WHAT THE TASK ASKS> Reproduce only the lines that begin at the line with "Given: Mute the video using speaker icon" and run to the end of the entries; omit every picture.
>>>>>
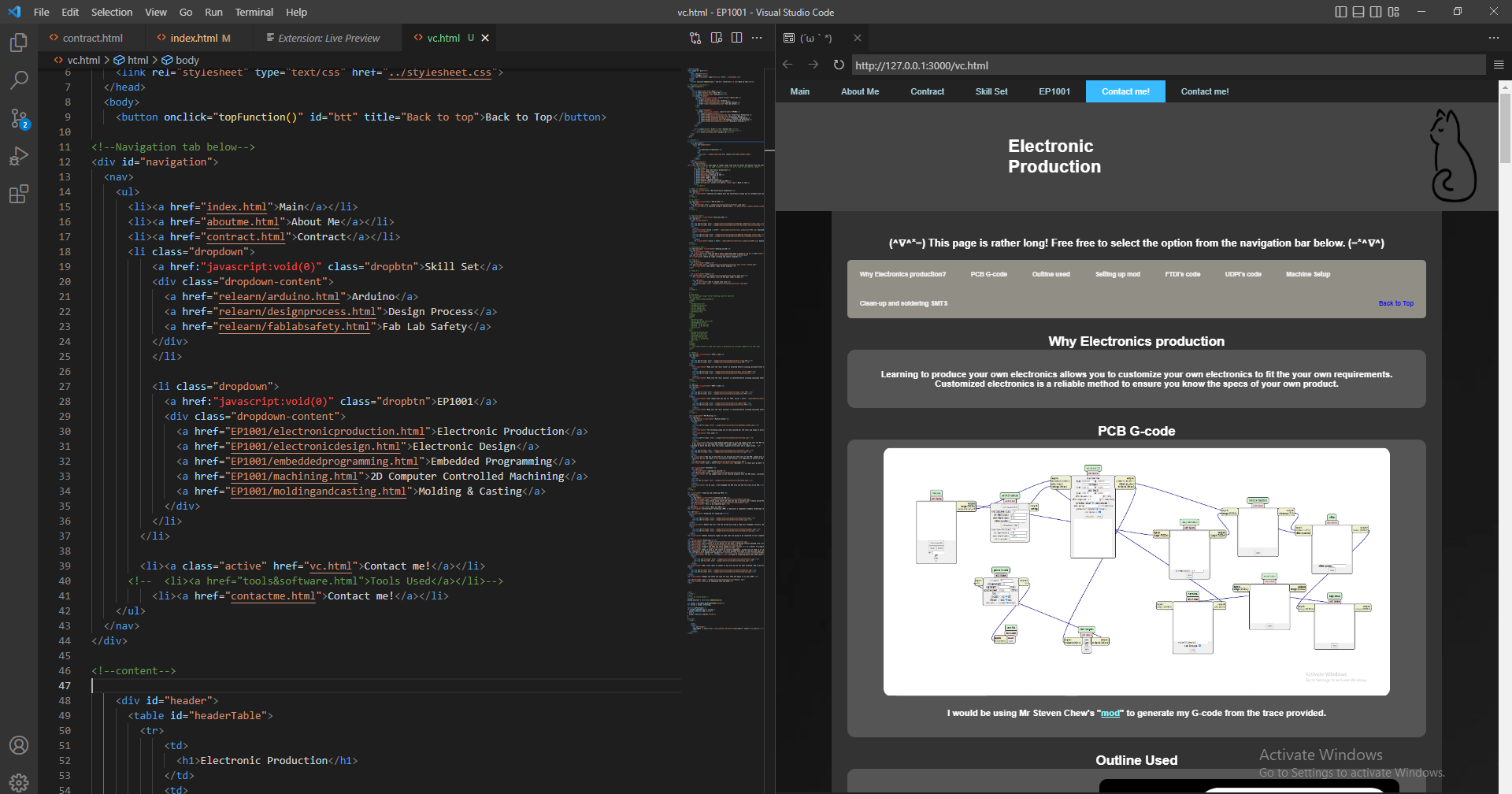Image resolution: width=1512 pixels, height=794 pixels.
Task: Toggle the bottom Panel layout button
Action: tap(1358, 12)
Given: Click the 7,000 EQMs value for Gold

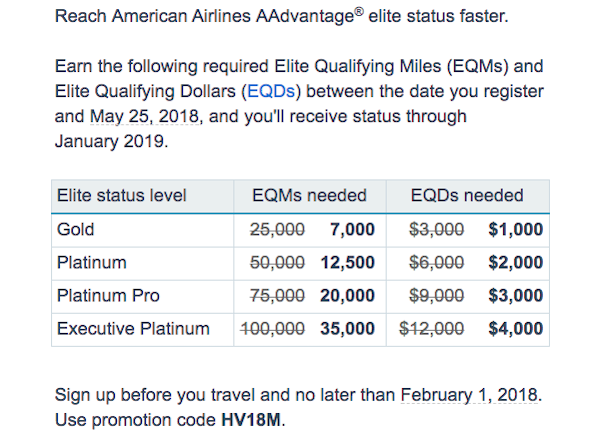Looking at the screenshot, I should (x=352, y=230).
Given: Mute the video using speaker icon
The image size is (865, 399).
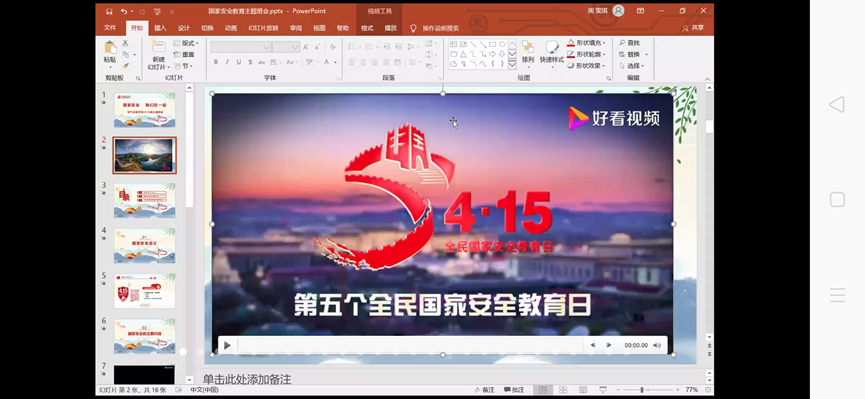Looking at the screenshot, I should 657,345.
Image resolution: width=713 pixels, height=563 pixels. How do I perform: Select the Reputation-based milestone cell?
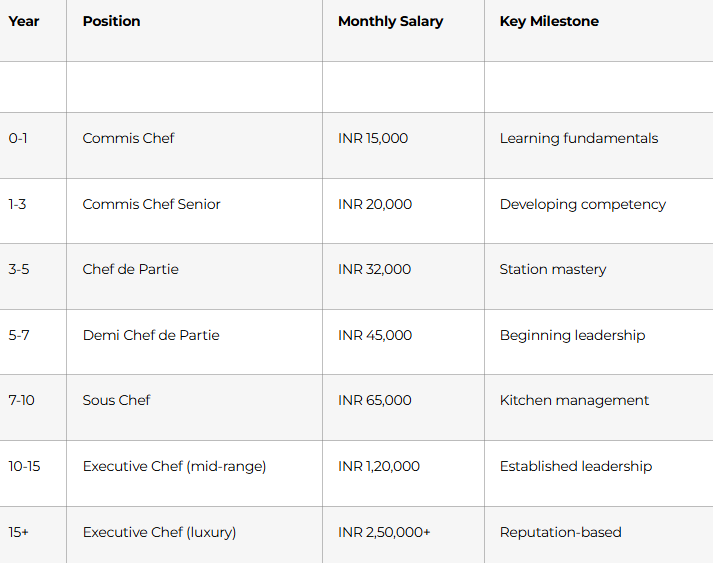[560, 532]
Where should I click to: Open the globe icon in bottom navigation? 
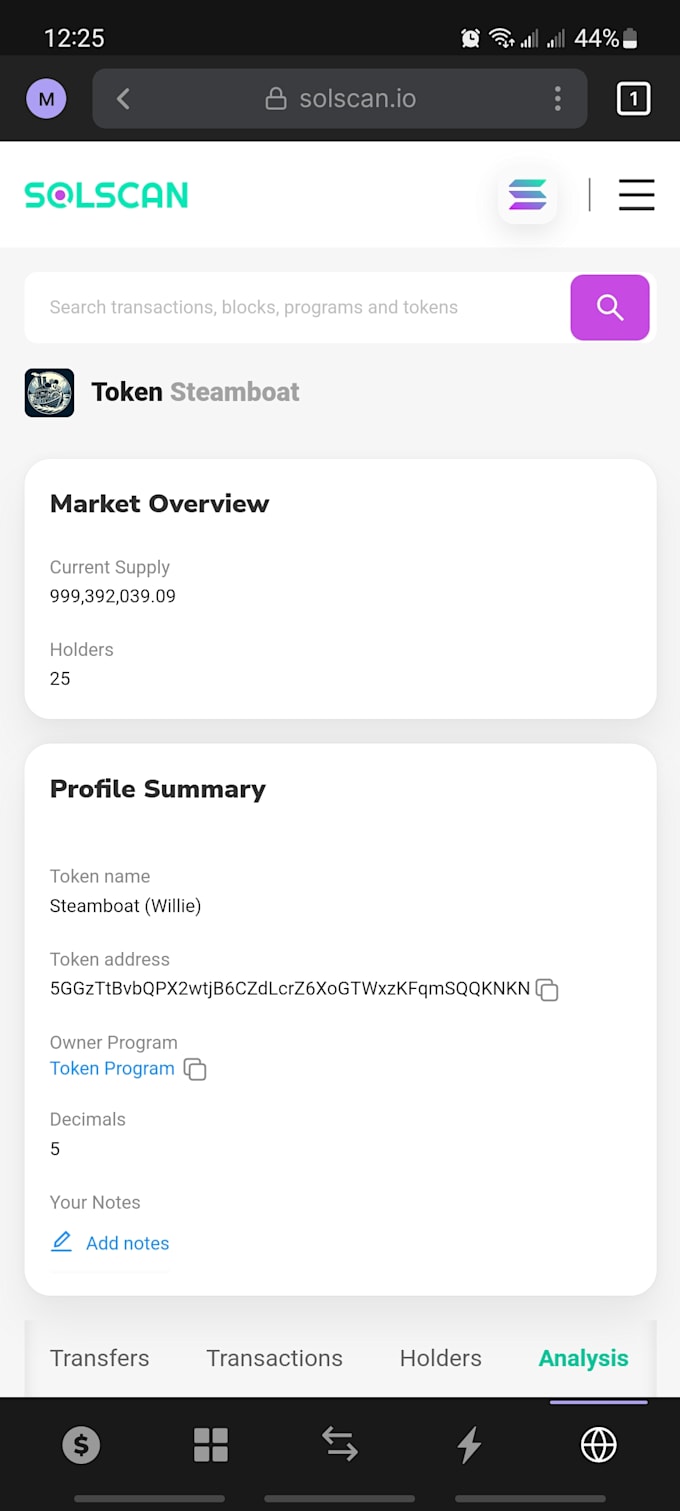point(599,1444)
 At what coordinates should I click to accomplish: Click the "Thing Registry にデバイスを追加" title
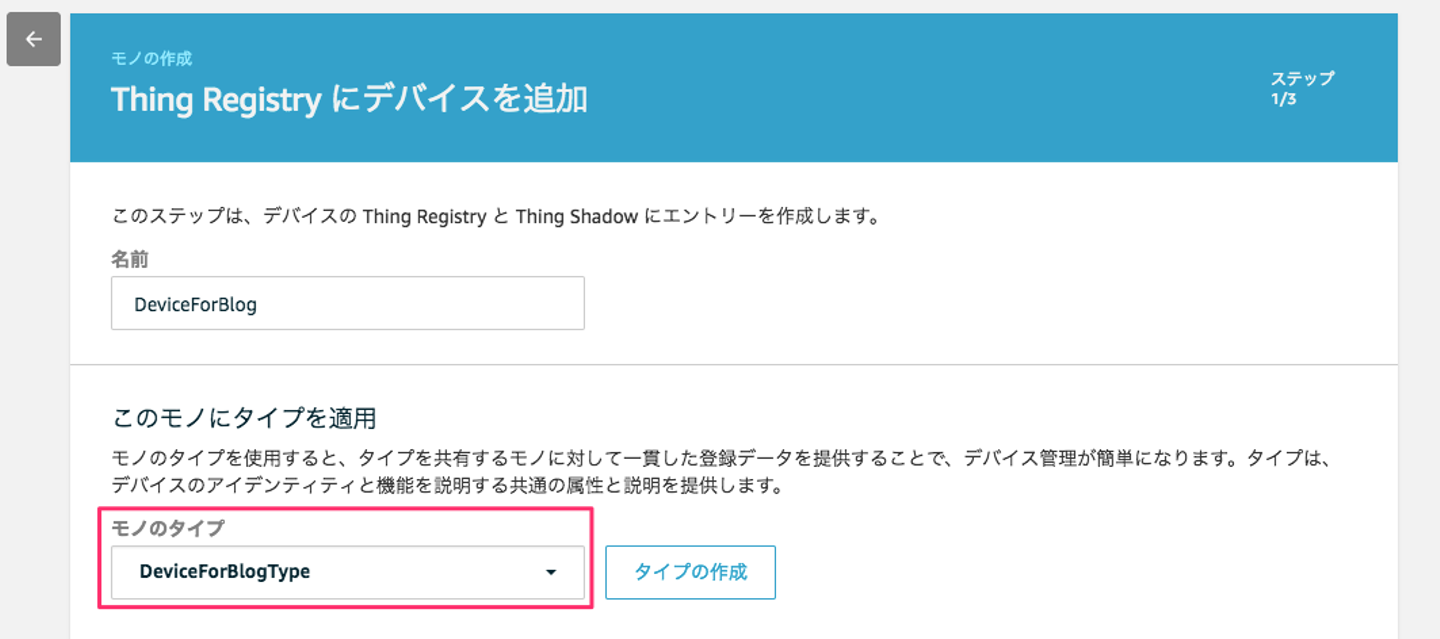(x=349, y=100)
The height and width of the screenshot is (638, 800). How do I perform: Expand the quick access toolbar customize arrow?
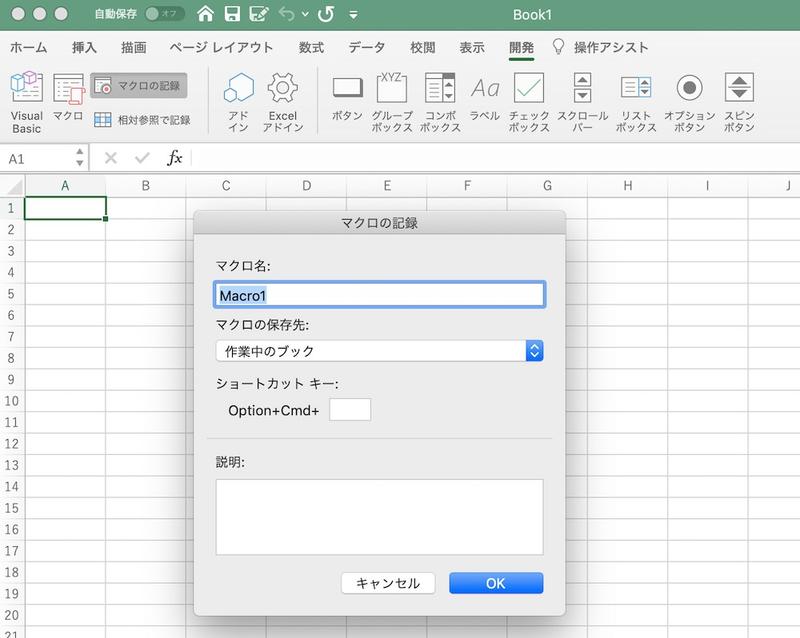(354, 16)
<<<<<
WRITTEN SOLUTION>
Given: Mute the video using speaker icon
The image size is (865, 399).
Looking at the screenshot, I should 657,345.
Image resolution: width=713 pixels, height=563 pixels. How do I perform: Select the Reputation-based milestone cell?
[560, 532]
Where should I click to: Open the globe icon in bottom navigation? 
point(599,1444)
 At what coordinates should I click to accomplish: Click the "Thing Registry にデバイスを追加" title
(x=349, y=100)
The height and width of the screenshot is (638, 800). How do I perform: Expand the quick access toolbar customize arrow?
(354, 16)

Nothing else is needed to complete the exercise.